Cuba, various reports say, imports 80% or more of its food. Now, co-ops can lease land for decades from the government. But what will they use for capital? Comparing the productivity of a Midwest farm to output from hand labor in Cuba — no thanks.

Yet Cubans can get access to the Internet. People, including ballplayers, come and go easily; they send money home. Medical care is not bad, except that certain drugs are expensive or unavailable. Music is in the air. I saw vivid, energetic art. Race doesn’t seem to matter much; mixed groups and couples were everywhere (women’s status: uneven — what’s new?). Neighborhood watch groups appear to be worthless. Yes, the top levels of the Communist Party make policy. But the Party is loosening up and allowing more private enterprise; I saw a well-set up design and construction company.

Given the low productivity, the U.S. could easily destroy the last vestiges of revolution and socialist enthusiasm in Cuba and lift the official embargo. The big ag firms, among others, would descend on the island to invest; the growing season is 12 months and the place is 90 miles from Florida. American capital would rule. 

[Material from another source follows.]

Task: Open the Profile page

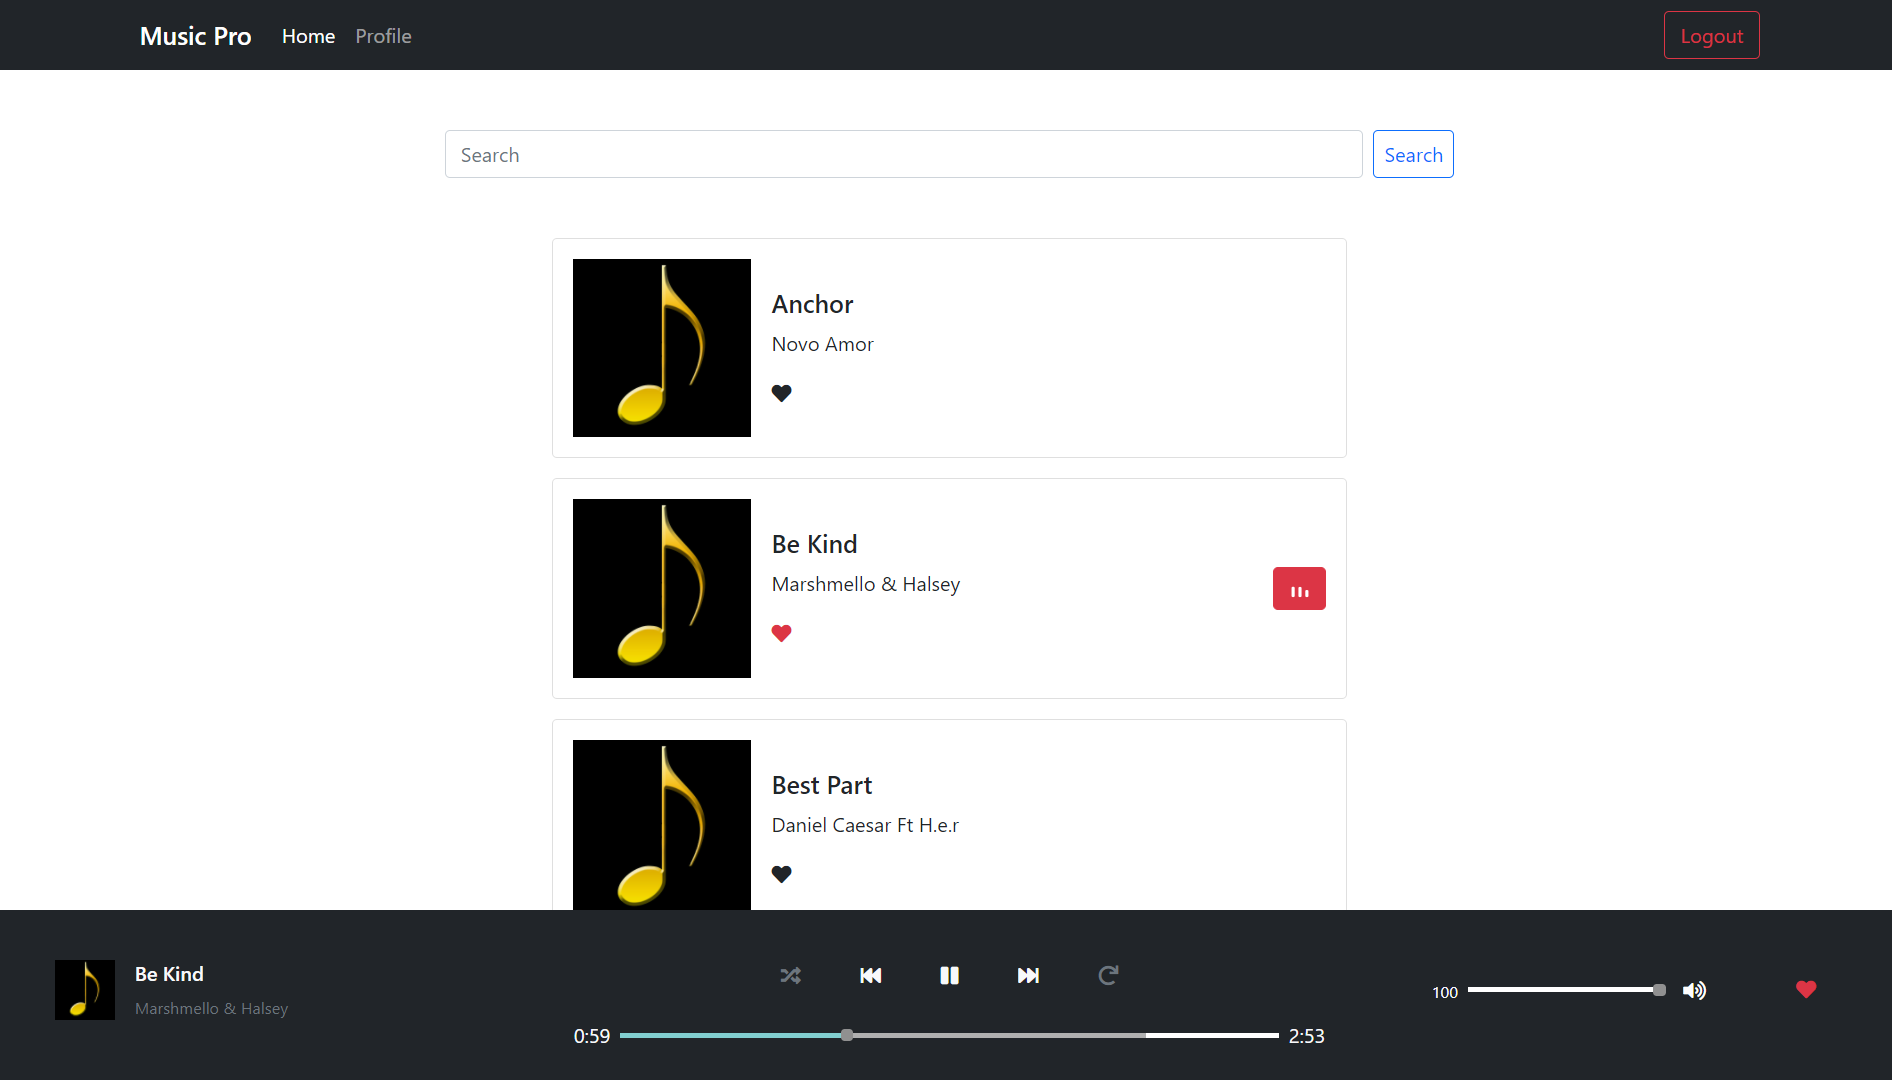Action: point(383,36)
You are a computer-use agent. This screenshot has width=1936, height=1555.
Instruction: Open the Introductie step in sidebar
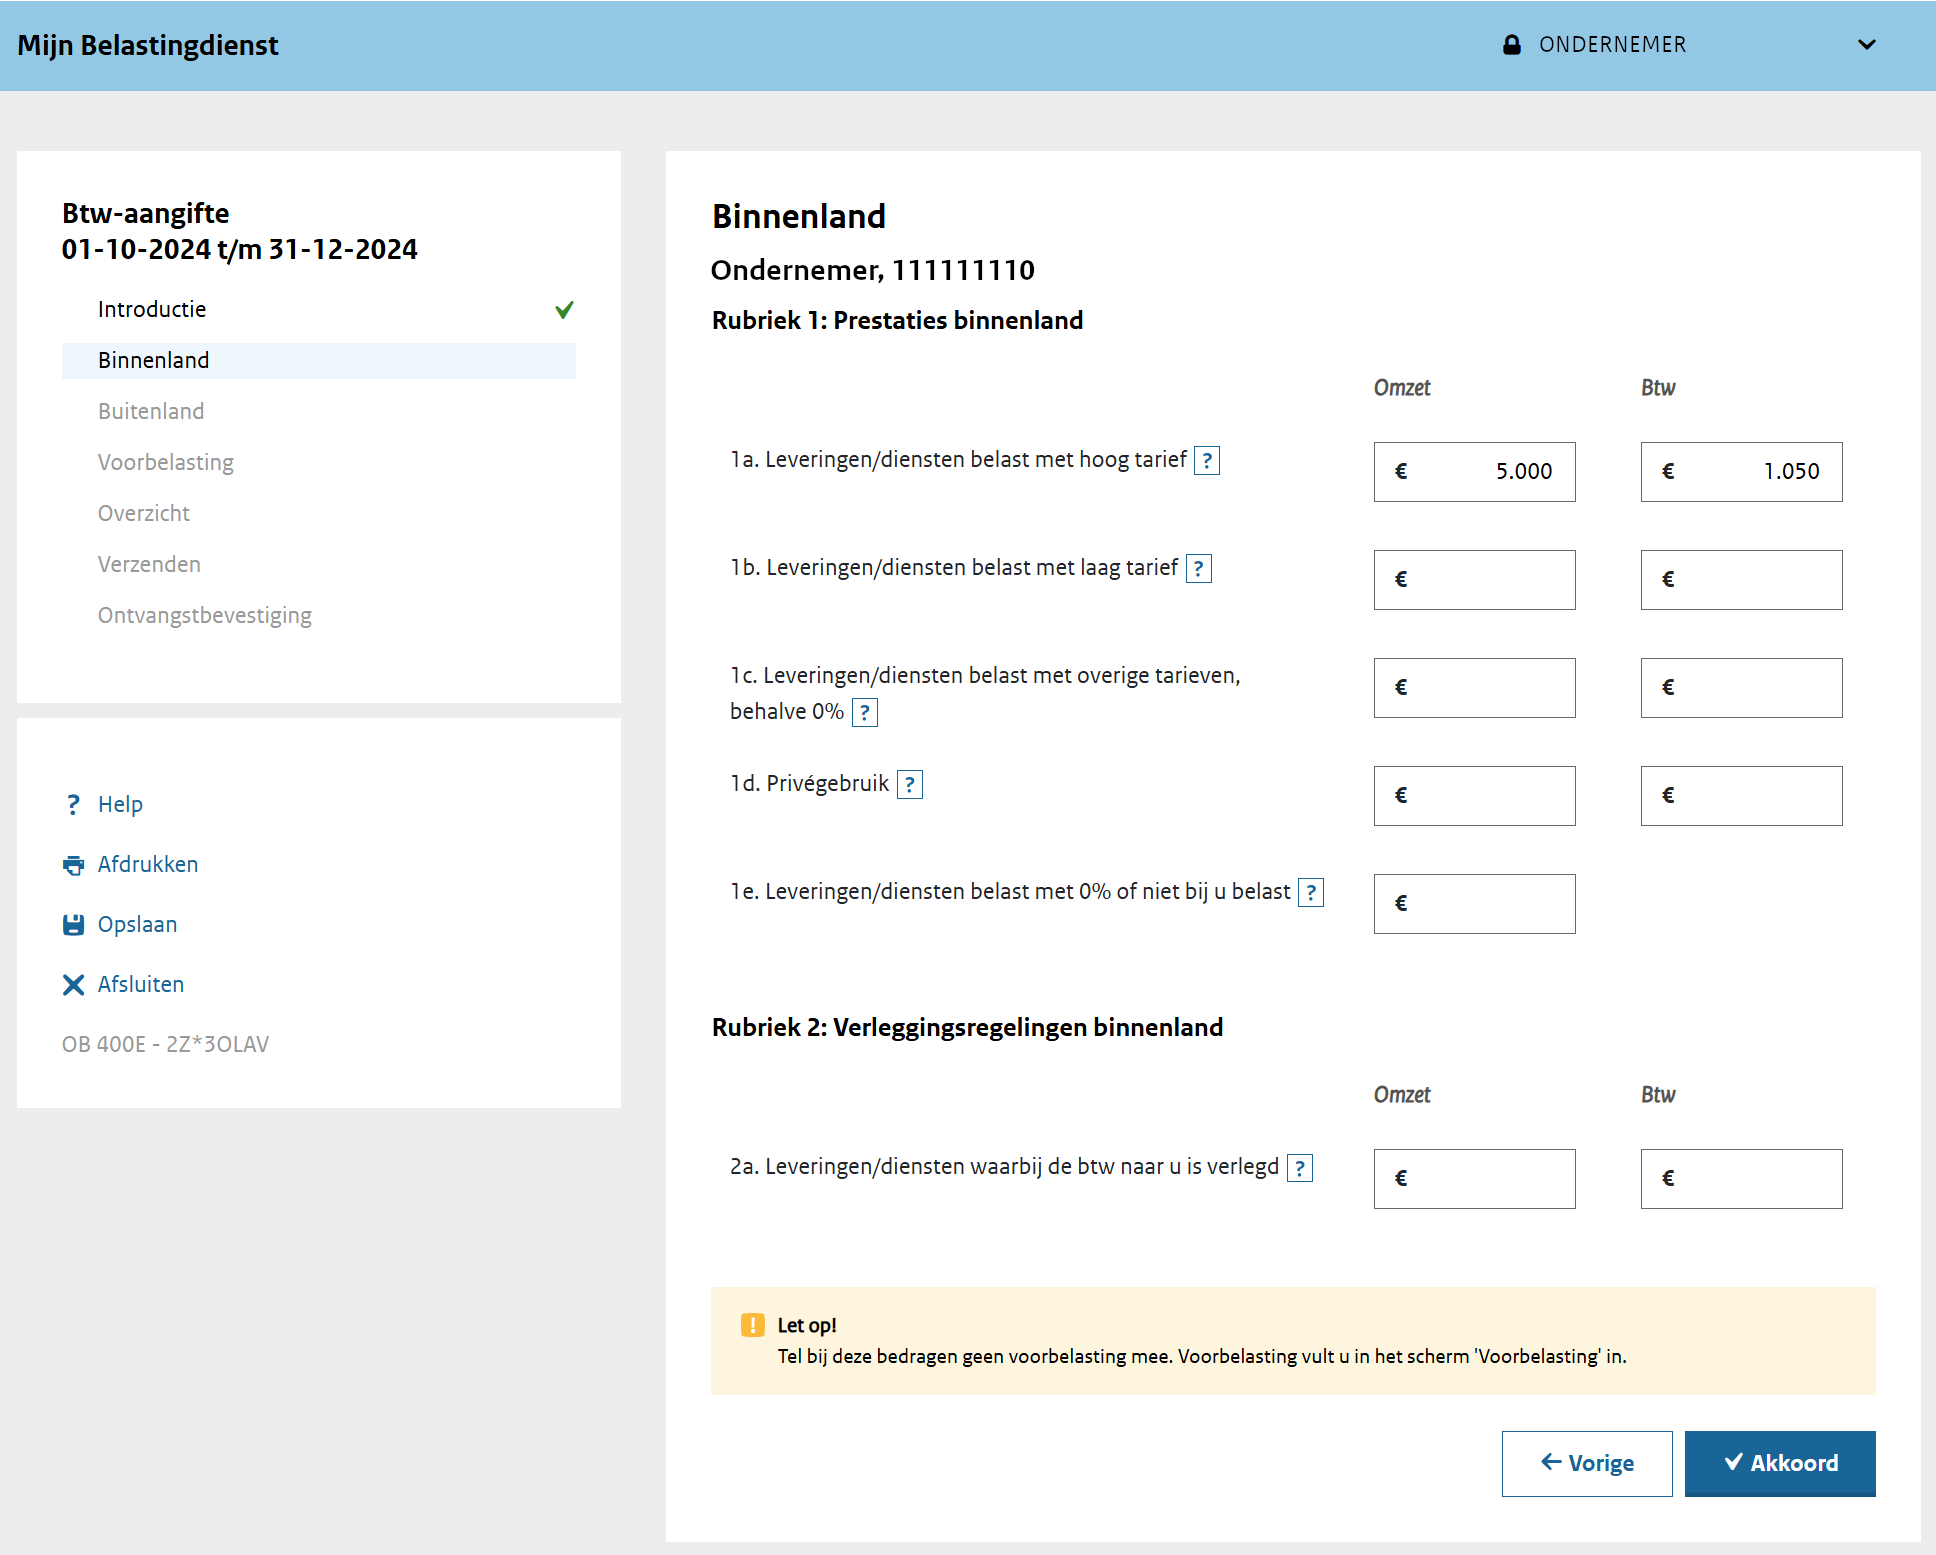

I heard a lot about power to the people here in the ’60s, in Cuba (El Pueblo!), and in the Soviet Union (Narod!), and look how that turned out. In my view, the upper middle class in the USSR got tired of working for the “collective”; they wanted more for themselves and their children. That just seems natural.

Dear Cuba, you are still on my mind.


Robert W. Thurston, Emeritus Professor of History at Miami University, is currently working on a history of the Ohio Indian Wars and the Whiskey Rebellion of the 1790s.